▼▼▼

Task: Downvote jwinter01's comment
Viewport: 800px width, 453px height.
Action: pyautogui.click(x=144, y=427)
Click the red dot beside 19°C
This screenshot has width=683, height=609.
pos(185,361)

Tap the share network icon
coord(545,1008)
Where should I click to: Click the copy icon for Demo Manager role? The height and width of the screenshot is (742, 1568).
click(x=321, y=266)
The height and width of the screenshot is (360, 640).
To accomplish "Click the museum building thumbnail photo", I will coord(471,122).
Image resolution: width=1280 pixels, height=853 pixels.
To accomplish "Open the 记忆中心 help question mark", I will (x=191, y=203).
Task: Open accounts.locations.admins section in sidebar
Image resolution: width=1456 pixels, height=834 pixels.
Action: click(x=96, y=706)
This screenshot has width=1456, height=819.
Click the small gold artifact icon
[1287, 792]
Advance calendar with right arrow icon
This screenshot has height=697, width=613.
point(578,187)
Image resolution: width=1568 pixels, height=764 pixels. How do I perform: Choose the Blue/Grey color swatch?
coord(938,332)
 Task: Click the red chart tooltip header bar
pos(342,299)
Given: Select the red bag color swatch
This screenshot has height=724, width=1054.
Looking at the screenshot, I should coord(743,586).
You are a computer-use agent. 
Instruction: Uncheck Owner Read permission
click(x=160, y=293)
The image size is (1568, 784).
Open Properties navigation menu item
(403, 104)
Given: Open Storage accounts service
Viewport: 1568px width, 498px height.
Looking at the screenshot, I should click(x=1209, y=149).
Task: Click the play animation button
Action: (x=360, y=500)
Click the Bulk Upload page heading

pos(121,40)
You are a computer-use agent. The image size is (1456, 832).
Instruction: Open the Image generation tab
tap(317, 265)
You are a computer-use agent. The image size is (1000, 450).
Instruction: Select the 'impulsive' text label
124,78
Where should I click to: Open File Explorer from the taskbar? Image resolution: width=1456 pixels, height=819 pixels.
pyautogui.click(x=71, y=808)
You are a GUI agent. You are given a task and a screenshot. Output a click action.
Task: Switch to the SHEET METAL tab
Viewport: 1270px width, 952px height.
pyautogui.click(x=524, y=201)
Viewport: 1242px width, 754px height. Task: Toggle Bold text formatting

▲▲▲

**Task brief**
Locate every line in the data above that contains the string "accounts" and copy each such line in full. Treat case as significant.

**The completed task**
Task: Open accounts.locations.admins section in sidebar
Given: Open Storage accounts service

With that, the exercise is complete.